EXERCISE OBJECTIVE:
Restate word for word the entries below, starting at the line with "You are a GUI" and ending at the line with "TERMO - La valutazione". Keep both end lines and omit the pictures.

RECORDS SUPPLIED:
────────────────

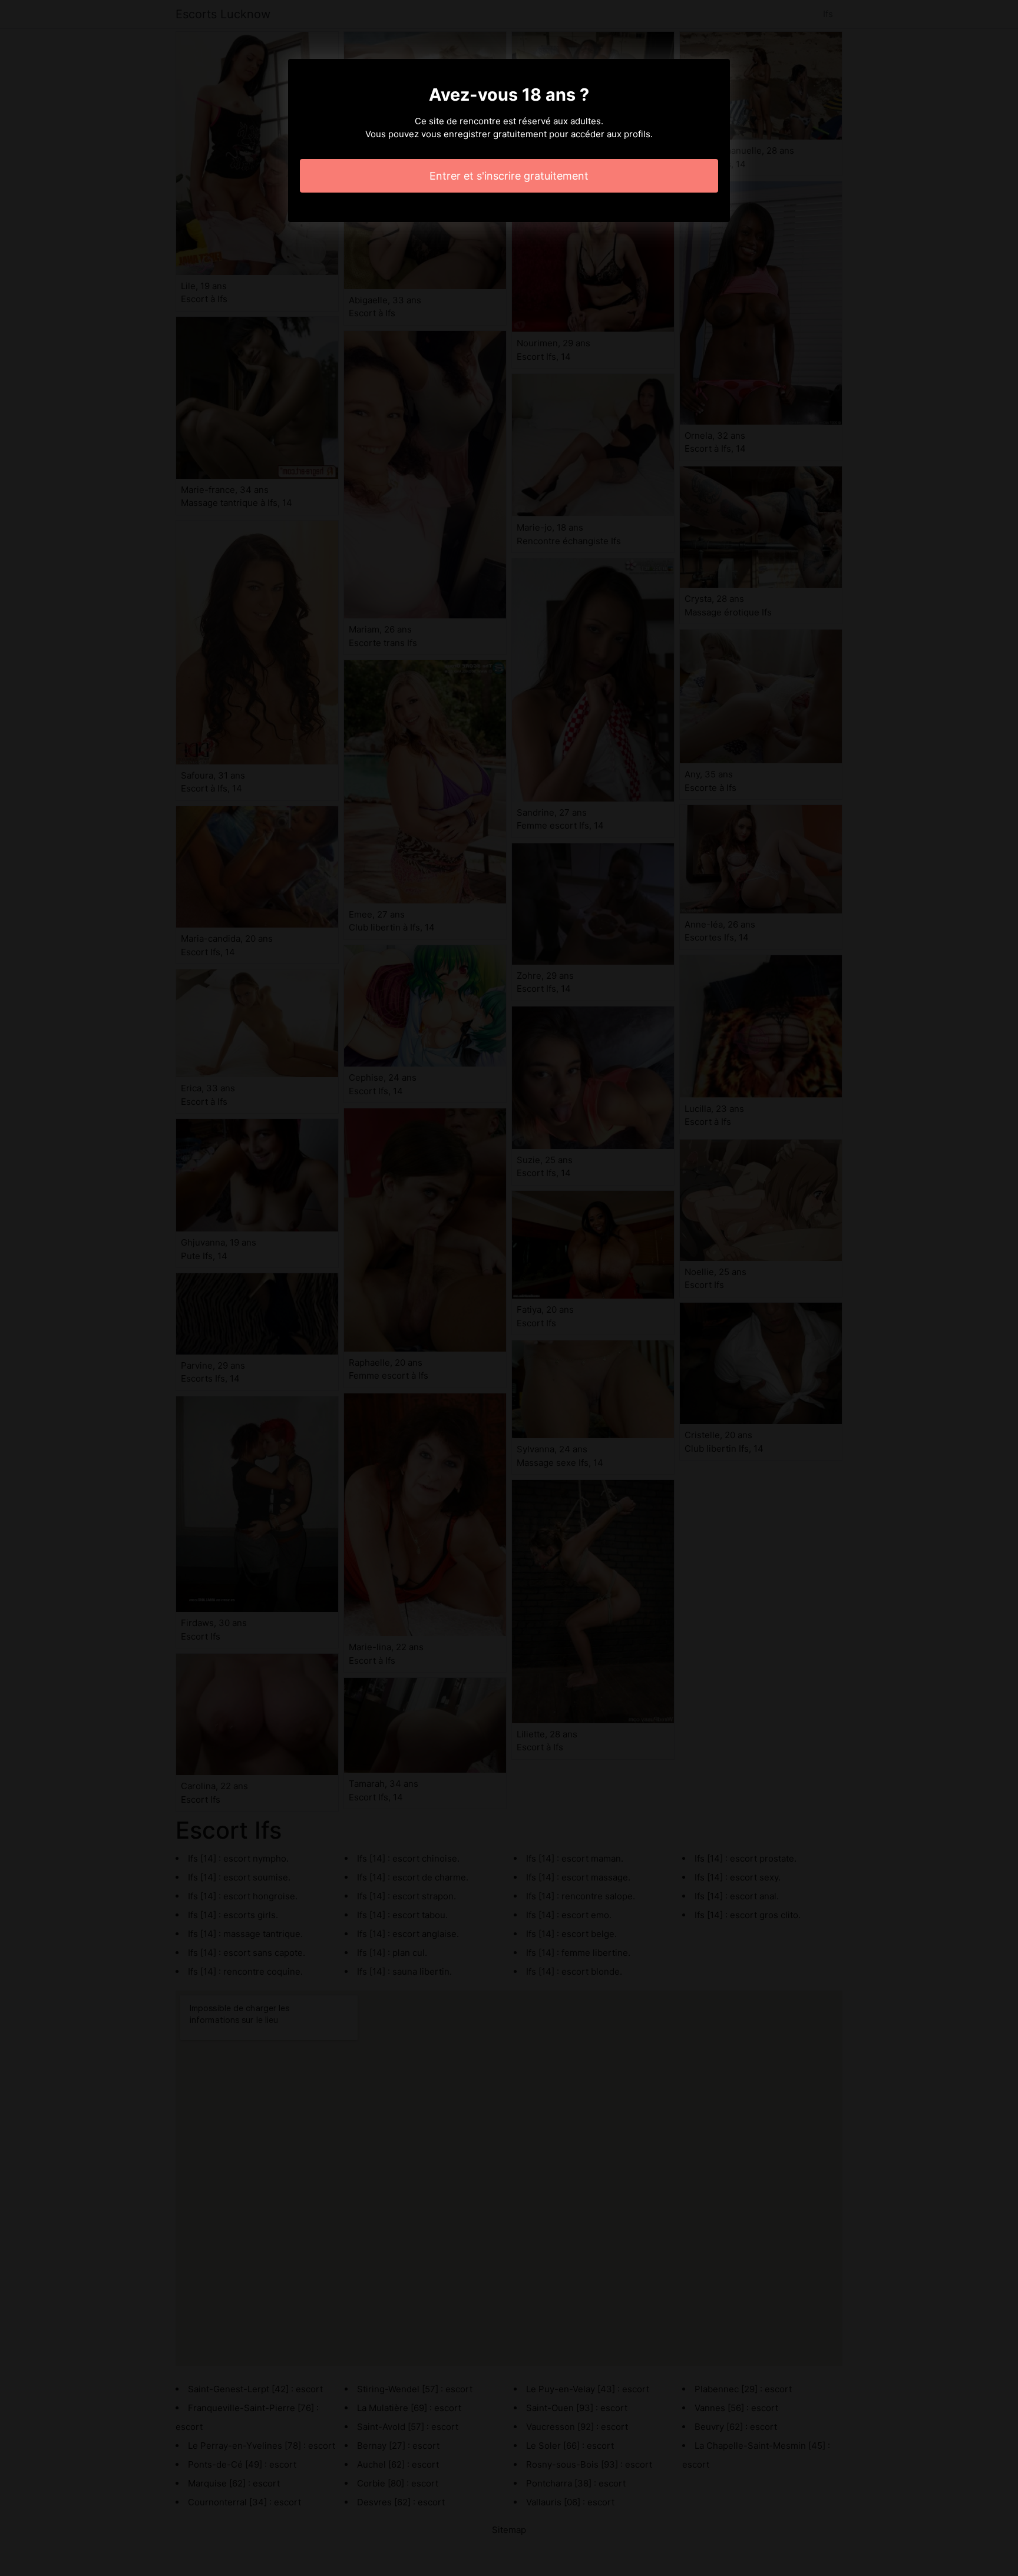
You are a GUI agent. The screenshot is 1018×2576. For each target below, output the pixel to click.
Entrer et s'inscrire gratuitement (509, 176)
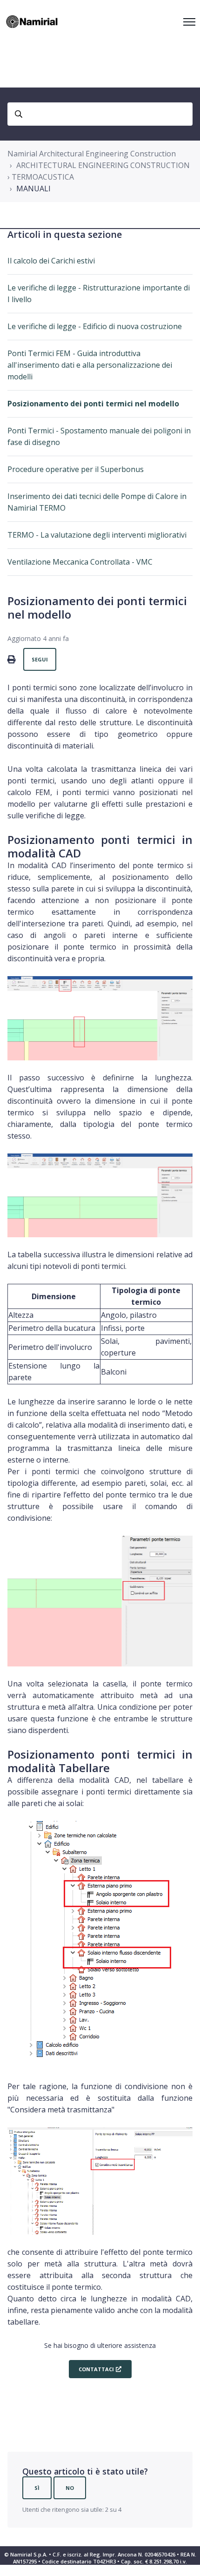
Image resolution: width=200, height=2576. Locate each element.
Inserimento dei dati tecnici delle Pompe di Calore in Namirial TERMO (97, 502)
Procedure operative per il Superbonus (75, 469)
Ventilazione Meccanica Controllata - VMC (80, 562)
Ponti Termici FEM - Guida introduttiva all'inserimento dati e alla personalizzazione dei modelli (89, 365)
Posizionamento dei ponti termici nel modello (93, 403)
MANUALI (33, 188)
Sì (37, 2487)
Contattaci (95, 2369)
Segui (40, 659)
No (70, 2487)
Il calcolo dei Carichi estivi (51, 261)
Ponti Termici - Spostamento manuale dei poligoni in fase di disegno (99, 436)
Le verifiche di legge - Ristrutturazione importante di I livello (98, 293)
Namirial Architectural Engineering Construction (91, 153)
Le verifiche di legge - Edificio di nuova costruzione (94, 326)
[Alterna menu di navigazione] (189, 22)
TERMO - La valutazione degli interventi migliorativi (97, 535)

────────────────

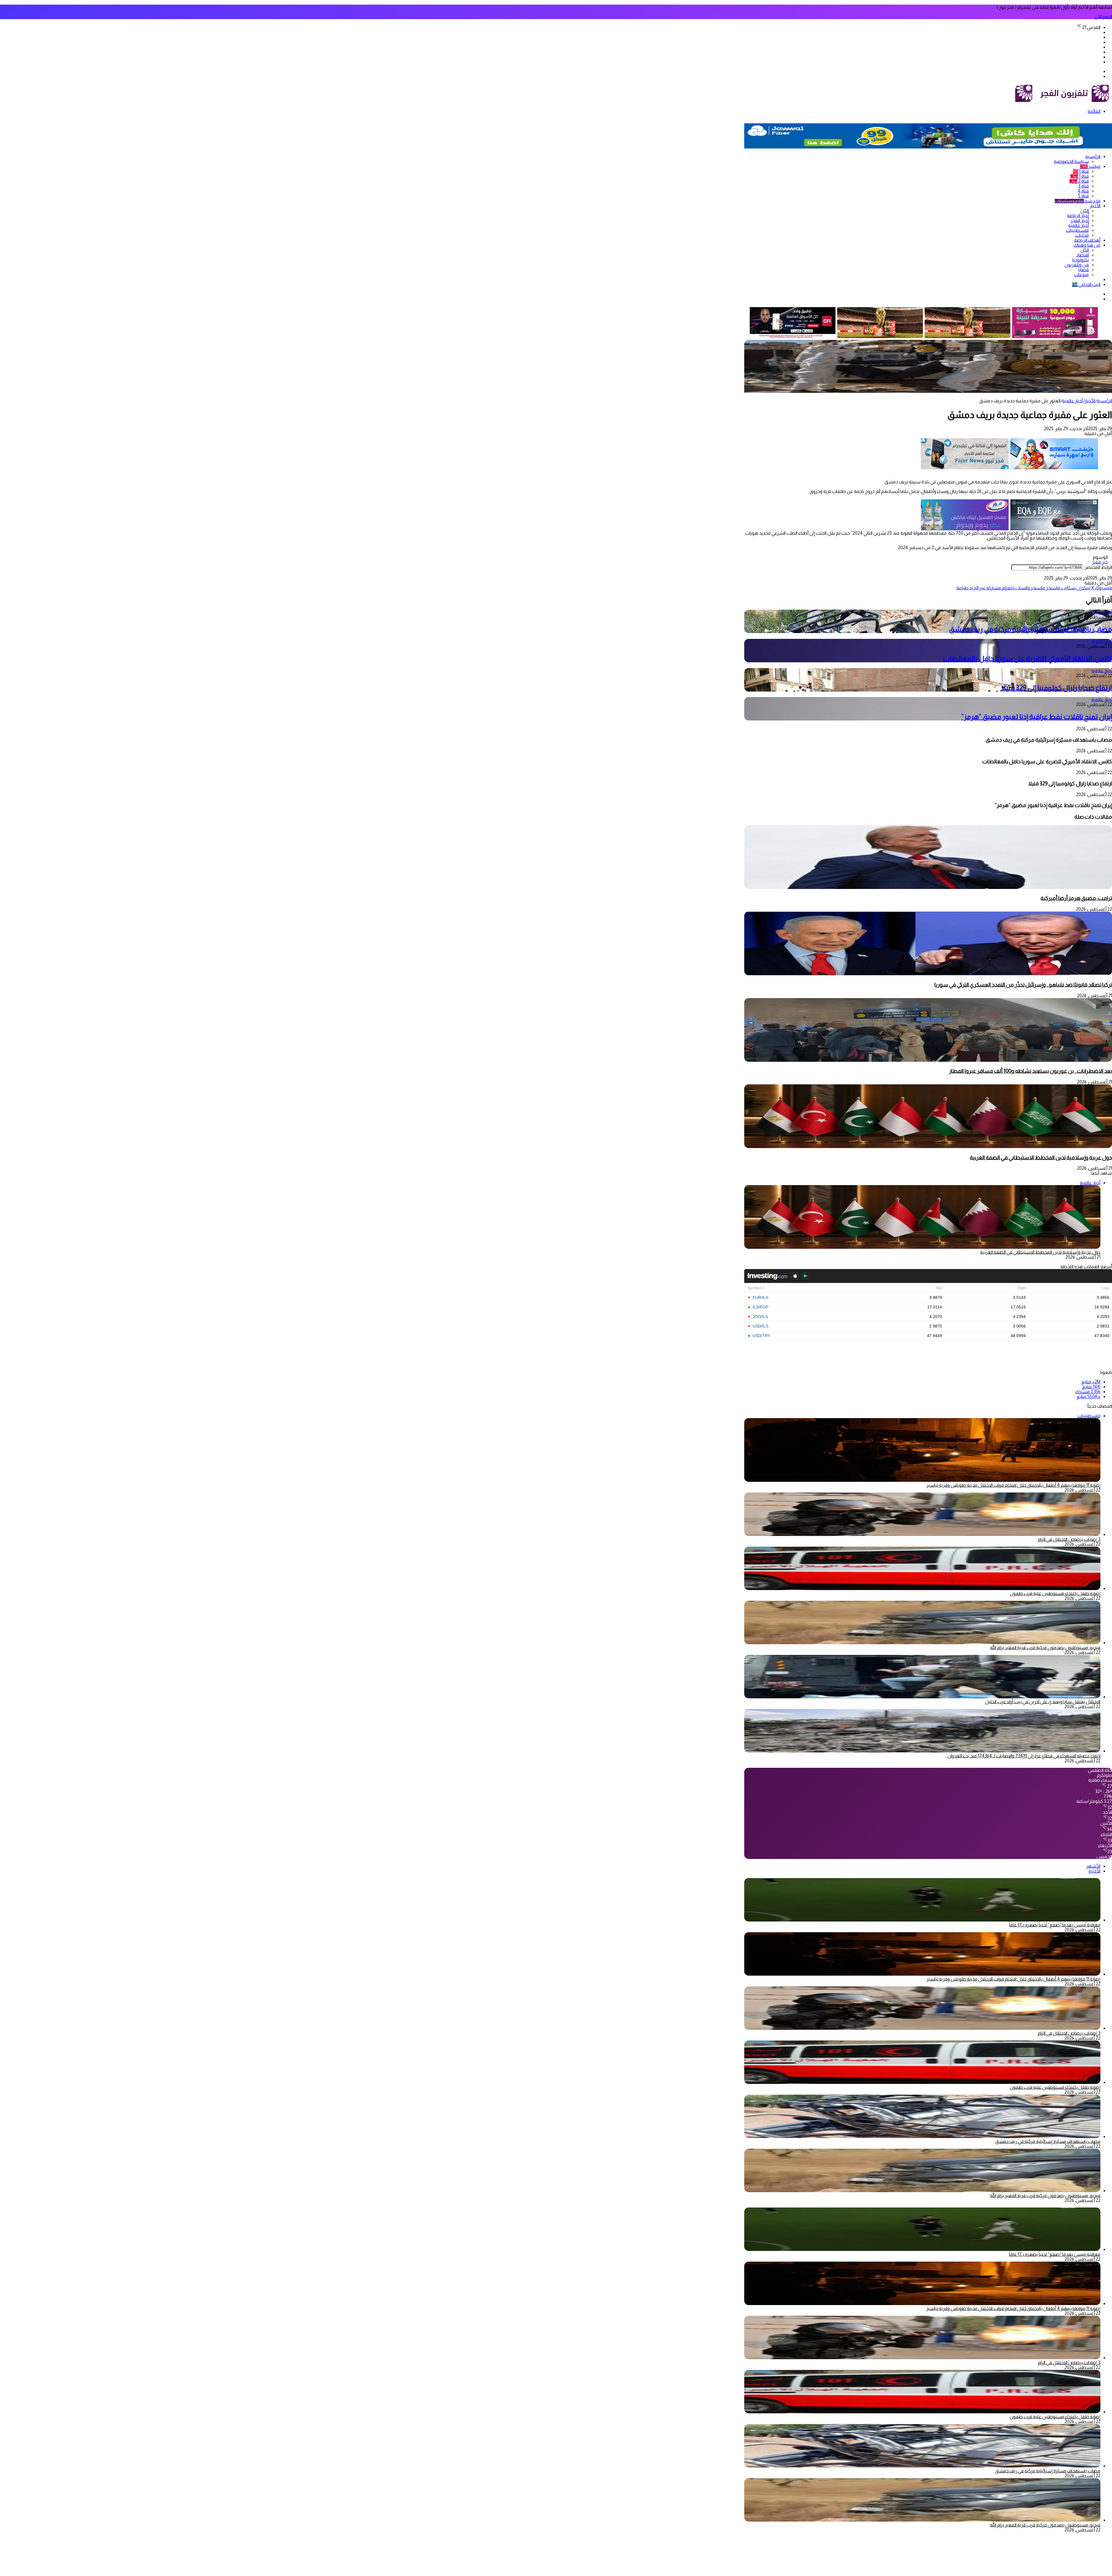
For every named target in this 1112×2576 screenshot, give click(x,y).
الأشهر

────────────────

SOLUTION FOR THIS PROBLEM:
You are a GUI agent. The screenshot is 1018×2576. For each target below, output the pixel to click.
Entrer et s'inscrire gratuitement (509, 176)
Image resolution: width=200, height=2576. Locate each element.
Inserimento dei dati tecnici delle Pompe di Calore in Namirial TERMO (97, 502)
Procedure operative per il Superbonus (75, 469)
Ventilazione Meccanica Controllata - VMC (80, 562)
Ponti Termici FEM - Guida introduttiva all'inserimento dati e alla personalizzazione dei modelli (89, 365)
Posizionamento dei ponti termici nel modello (93, 403)
MANUALI (33, 188)
Sì (37, 2487)
Contattaci (95, 2369)
Segui (40, 659)
No (70, 2487)
Il calcolo dei Carichi estivi (51, 261)
Ponti Termici - Spostamento manuale dei poligoni in fase di disegno (99, 436)
Le verifiche di legge - Ristrutturazione importante di I livello (98, 293)
Namirial Architectural Engineering Construction (91, 153)
Le verifiche di legge - Edificio di nuova costruzione (94, 326)
[Alterna menu di navigazione] (189, 22)
TERMO - La valutazione degli interventi migliorativi (97, 535)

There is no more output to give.